What you are asked to do → Each record below must be written out exactly as given.

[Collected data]
━━━━━━

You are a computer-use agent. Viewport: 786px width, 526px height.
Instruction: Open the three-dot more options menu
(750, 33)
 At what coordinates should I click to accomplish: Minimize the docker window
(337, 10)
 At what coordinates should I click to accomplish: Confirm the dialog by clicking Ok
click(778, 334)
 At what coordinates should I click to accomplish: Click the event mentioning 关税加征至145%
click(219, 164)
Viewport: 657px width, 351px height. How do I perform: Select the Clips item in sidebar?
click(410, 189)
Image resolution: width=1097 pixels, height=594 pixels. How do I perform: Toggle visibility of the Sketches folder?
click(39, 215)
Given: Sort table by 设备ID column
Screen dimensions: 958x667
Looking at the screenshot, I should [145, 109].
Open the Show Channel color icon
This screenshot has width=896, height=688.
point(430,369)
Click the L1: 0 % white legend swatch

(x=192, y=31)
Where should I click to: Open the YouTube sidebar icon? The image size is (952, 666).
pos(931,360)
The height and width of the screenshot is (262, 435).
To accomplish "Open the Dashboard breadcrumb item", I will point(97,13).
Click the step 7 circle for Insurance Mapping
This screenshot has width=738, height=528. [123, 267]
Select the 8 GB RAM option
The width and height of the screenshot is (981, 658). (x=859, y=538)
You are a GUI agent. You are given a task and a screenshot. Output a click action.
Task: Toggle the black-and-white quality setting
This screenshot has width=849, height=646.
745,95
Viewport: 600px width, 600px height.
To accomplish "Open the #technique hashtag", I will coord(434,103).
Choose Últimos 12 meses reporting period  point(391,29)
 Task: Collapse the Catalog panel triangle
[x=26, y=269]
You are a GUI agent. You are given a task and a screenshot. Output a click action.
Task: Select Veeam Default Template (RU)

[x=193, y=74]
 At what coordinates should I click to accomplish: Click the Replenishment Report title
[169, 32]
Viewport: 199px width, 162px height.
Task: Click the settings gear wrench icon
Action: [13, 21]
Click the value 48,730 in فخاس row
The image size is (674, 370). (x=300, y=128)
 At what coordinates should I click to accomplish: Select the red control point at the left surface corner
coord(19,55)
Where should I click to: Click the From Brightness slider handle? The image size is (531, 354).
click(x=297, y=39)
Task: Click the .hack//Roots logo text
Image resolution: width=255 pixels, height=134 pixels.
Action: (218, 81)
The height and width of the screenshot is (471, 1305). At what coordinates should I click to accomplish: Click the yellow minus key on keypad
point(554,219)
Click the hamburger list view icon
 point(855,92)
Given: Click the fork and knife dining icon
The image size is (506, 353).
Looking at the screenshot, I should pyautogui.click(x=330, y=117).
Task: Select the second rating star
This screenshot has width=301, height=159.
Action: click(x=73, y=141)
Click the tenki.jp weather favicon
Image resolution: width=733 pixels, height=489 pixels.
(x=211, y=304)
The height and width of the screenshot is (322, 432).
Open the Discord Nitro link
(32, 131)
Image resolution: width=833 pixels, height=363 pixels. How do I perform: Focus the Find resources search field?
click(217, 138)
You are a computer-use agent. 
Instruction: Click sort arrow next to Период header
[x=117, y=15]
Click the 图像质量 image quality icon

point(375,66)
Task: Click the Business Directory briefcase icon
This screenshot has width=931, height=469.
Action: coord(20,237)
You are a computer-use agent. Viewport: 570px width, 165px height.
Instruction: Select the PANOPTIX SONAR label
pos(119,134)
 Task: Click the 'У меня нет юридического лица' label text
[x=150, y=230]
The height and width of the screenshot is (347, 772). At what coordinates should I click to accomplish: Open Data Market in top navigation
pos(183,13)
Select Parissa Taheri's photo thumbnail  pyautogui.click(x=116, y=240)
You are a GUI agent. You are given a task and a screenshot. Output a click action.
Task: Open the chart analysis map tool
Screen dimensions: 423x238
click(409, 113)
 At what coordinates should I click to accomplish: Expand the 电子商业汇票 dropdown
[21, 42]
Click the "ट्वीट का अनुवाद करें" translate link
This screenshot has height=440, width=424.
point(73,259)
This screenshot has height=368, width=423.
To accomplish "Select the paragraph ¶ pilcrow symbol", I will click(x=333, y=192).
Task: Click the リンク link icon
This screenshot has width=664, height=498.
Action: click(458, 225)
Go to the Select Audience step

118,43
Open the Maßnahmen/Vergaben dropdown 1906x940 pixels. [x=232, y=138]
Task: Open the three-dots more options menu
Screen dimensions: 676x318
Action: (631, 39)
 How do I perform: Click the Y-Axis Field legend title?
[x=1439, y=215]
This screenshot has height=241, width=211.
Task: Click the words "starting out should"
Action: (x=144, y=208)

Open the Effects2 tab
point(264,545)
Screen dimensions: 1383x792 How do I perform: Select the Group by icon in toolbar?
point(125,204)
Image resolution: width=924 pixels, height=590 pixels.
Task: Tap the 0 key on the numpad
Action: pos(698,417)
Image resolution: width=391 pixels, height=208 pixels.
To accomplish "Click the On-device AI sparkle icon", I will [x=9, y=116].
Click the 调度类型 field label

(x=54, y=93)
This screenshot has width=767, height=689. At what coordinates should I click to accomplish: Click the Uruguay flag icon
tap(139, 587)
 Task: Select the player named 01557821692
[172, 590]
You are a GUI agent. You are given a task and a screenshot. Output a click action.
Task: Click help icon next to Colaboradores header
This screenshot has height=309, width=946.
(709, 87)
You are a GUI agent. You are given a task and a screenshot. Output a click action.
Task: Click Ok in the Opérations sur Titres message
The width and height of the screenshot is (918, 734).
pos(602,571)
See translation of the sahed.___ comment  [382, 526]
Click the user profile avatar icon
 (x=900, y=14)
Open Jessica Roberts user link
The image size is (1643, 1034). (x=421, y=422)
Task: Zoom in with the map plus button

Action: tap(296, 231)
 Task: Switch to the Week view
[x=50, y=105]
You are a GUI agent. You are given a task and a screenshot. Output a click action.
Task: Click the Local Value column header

━━━━━━

Result →
You are a computer-use agent. Viewport: 786px width, 526px height.
Instruction: Open the three-dot more options menu
(750, 33)
 At what coordinates should I click to accomplish: Minimize the docker window
(337, 10)
 At what coordinates should I click to accomplish: Confirm the dialog by clicking Ok
click(778, 334)
 At what coordinates should I click to accomplish: Click the event mentioning 关税加征至145%
click(219, 164)
Viewport: 657px width, 351px height. How do I perform: Select the Clips item in sidebar?
click(410, 189)
Image resolution: width=1097 pixels, height=594 pixels. How do I perform: Toggle visibility of the Sketches folder?
click(39, 215)
Given: Sort table by 设备ID column
Screen dimensions: 958x667
Looking at the screenshot, I should [145, 109].
Open the Show Channel color icon
This screenshot has width=896, height=688.
point(430,369)
Click the L1: 0 % white legend swatch

(x=192, y=31)
Where should I click to: Open the YouTube sidebar icon? The image size is (952, 666).
pos(931,360)
The height and width of the screenshot is (262, 435).
To accomplish "Open the Dashboard breadcrumb item", I will point(97,13).
Click the step 7 circle for Insurance Mapping
This screenshot has width=738, height=528. [123, 267]
Select the 8 GB RAM option
The width and height of the screenshot is (981, 658). (x=859, y=538)
You are a GUI agent. You are given a task and a screenshot. Output a click action.
Task: Toggle the black-and-white quality setting
This screenshot has width=849, height=646.
745,95
Viewport: 600px width, 600px height.
To accomplish "Open the #technique hashtag", I will coord(434,103).
Choose Últimos 12 meses reporting period  point(391,29)
 Task: Collapse the Catalog panel triangle
[x=26, y=269]
You are a GUI agent. You are given a task and a screenshot. Output a click action.
Task: Select Veeam Default Template (RU)

[x=193, y=74]
 At what coordinates should I click to accomplish: Click the Replenishment Report title
[169, 32]
Viewport: 199px width, 162px height.
Task: Click the settings gear wrench icon
Action: [13, 21]
Click the value 48,730 in فخاس row
The image size is (674, 370). (x=300, y=128)
 At what coordinates should I click to accomplish: Select the red control point at the left surface corner
coord(19,55)
Where should I click to: Click the From Brightness slider handle? The image size is (531, 354).
click(x=297, y=39)
Task: Click the .hack//Roots logo text
Image resolution: width=255 pixels, height=134 pixels.
Action: (218, 81)
The height and width of the screenshot is (471, 1305). At what coordinates should I click to accomplish: Click the yellow minus key on keypad
point(554,219)
Click the hamburger list view icon
 point(855,92)
Given: Click the fork and knife dining icon
The image size is (506, 353).
Looking at the screenshot, I should pyautogui.click(x=330, y=117).
Task: Select the second rating star
This screenshot has width=301, height=159.
Action: click(x=73, y=141)
Click the tenki.jp weather favicon
Image resolution: width=733 pixels, height=489 pixels.
(x=211, y=304)
The height and width of the screenshot is (322, 432).
Open the Discord Nitro link
(32, 131)
Image resolution: width=833 pixels, height=363 pixels. How do I perform: Focus the Find resources search field?
click(217, 138)
You are a computer-use agent. 
Instruction: Click sort arrow next to Период header
[x=117, y=15]
Click the 图像质量 image quality icon

point(375,66)
Task: Click the Business Directory briefcase icon
This screenshot has width=931, height=469.
Action: coord(20,237)
You are a computer-use agent. Viewport: 570px width, 165px height.
Instruction: Select the PANOPTIX SONAR label
pos(119,134)
 Task: Click the 'У меня нет юридического лица' label text
[x=150, y=230]
The height and width of the screenshot is (347, 772). At what coordinates should I click to accomplish: Open Data Market in top navigation
pos(183,13)
Select Parissa Taheri's photo thumbnail  pyautogui.click(x=116, y=240)
You are a GUI agent. You are given a task and a screenshot. Output a click action.
Task: Open the chart analysis map tool
Screen dimensions: 423x238
click(409, 113)
 At what coordinates should I click to accomplish: Expand the 电子商业汇票 dropdown
[21, 42]
Click the "ट्वीट का अनुवाद करें" translate link
This screenshot has height=440, width=424.
point(73,259)
This screenshot has height=368, width=423.
To accomplish "Select the paragraph ¶ pilcrow symbol", I will click(x=333, y=192).
Task: Click the リンク link icon
This screenshot has width=664, height=498.
Action: click(458, 225)
Go to the Select Audience step

118,43
Open the Maßnahmen/Vergaben dropdown 1906x940 pixels. [x=232, y=138]
Task: Open the three-dots more options menu
Screen dimensions: 676x318
Action: (631, 39)
 How do I perform: Click the Y-Axis Field legend title?
[x=1439, y=215]
This screenshot has height=241, width=211.
Task: Click the words "starting out should"
Action: (x=144, y=208)

Open the Effects2 tab
point(264,545)
Screen dimensions: 1383x792 How do I perform: Select the Group by icon in toolbar?
point(125,204)
Image resolution: width=924 pixels, height=590 pixels.
Task: Tap the 0 key on the numpad
Action: pos(698,417)
Image resolution: width=391 pixels, height=208 pixels.
To accomplish "Click the On-device AI sparkle icon", I will [x=9, y=116].
Click the 调度类型 field label

(x=54, y=93)
This screenshot has width=767, height=689. At what coordinates should I click to accomplish: Click the Uruguay flag icon
tap(139, 587)
 Task: Select the player named 01557821692
[172, 590]
You are a GUI agent. You are given a task and a screenshot. Output a click action.
Task: Click help icon next to Colaboradores header
This screenshot has height=309, width=946.
(709, 87)
You are a GUI agent. You are given a task and a screenshot. Output a click action.
Task: Click Ok in the Opérations sur Titres message
The width and height of the screenshot is (918, 734).
pos(602,571)
See translation of the sahed.___ comment  [382, 526]
Click the user profile avatar icon
 (x=900, y=14)
Open Jessica Roberts user link
The image size is (1643, 1034). (x=421, y=422)
Task: Zoom in with the map plus button

Action: tap(296, 231)
 Task: Switch to the Week view
[x=50, y=105]
You are a GUI agent. You are given a task and a screenshot. Output a click action.
Task: Click the Local Value column header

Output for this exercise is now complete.